At the same time, I was forced to admit that the material the notes contained was often deeply surprising. There was no question but that my cousin had found some way to tap the stream of memory; he had established beyond doubt that everything that happened to a human being was registered in some compartment of the brain, and that it needed but the proper bridge to its place of storage in memory to bring it to consciousness once more. By recourse to drugs and music, he had gone back into the past to such a degree that his notes, as finally put together, constituted an exact biography which was in no way complicated by the glossing over of wish-fulfillment dreams, the enchantment of distance, or the ego-gratifications which always play a part in adjustment of the individual personality to life’s disappointments which have dealt blows to the ego.

My cousin’s course so far was undeniably fascinating.

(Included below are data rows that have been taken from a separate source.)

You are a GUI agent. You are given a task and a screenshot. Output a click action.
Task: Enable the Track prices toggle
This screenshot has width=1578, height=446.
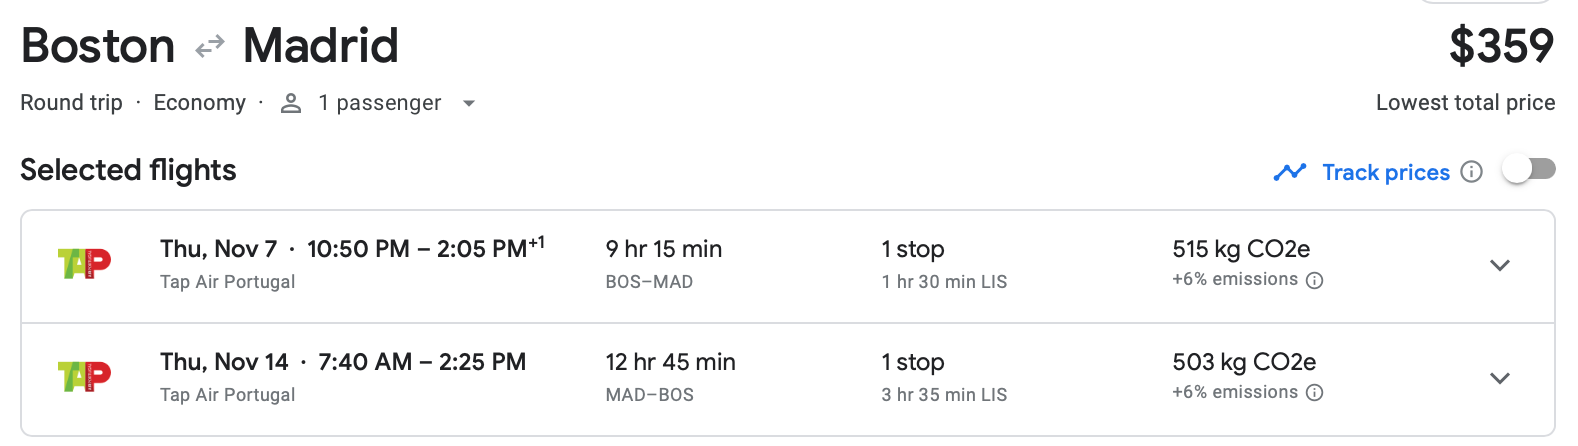(1529, 170)
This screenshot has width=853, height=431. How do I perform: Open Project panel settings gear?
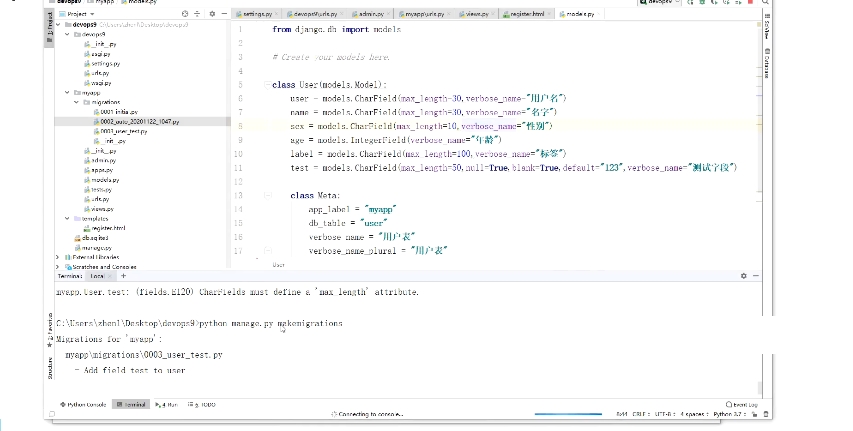pyautogui.click(x=212, y=14)
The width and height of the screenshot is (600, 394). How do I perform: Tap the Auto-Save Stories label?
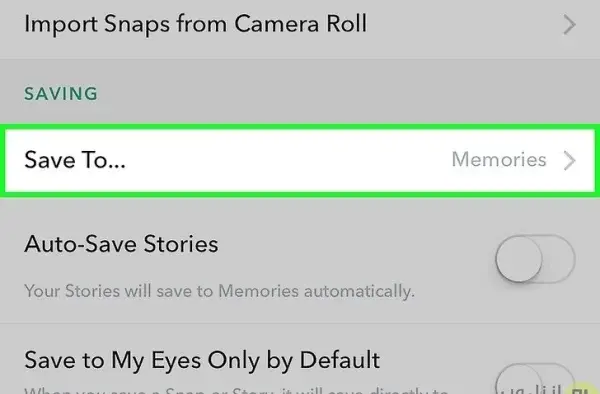121,244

For the immediately past years, his notes mentioned many people we knew in common; but soon the two decades between us began to become obvious and his memory concerned strangers to me and events in which I had no part, even indirectly. The notes were especially revealing in what they conveyed of my cousin’s dominant thoughts during his youth and early manhood—in their cryptic references to the themes which were constantly uppermost in his thoughts.

“Argued vehemently with de Lesseps about the primal source. The chimpanzee linkage too recent. Primal fish?” So he wrote of his days at the Sorbonne. And, at Vienna—“‘Man did not always live in trees’—so says Von Wiedersen. Agreed. Presumably he swam. What role, if any, did man’s ancestors have in the age of the brontosaur?” Such notes as these, including many far more detailed, were interspersed with the daily record of his years, mingling with accounts of parties, romances, an adolescent duel, differences with his parents, and the like—all the assorted trivia of one man’s life. This subject appeared to hold my cousin’s interest with an astonishing consistency; his more recent years, of course, were filled with it, but it recurred all the way through his life from the age of nine onward, when on one occasion he had asked our grandfather to explain the family tree and demanded to know what was beyond the registered beginnings of the line.

There was, too, in these notes, certain evidence of how much he was taxing himself in this obsessive experiment, for his handwriting had undergone a marked decrease in legibility from the time he had first begun to chronicle his memories to the present; that is, as he went backward through time to his earliest years—and indeed, into the place of darkness which was the womb, for he had accomplished this return, if his notes were not a skillful fabrication—his script grew steadily more illegible, quite as if there were a change in degrees with the change in the age of his memories, which was as fantastic a concept as, I felt then, my cousin’s belief that he could reach back into ancestral and hereditary memory, both involving the memory of his forebears for many generations, and presumably transmitted in the genes and chromosomes from which he had sprung.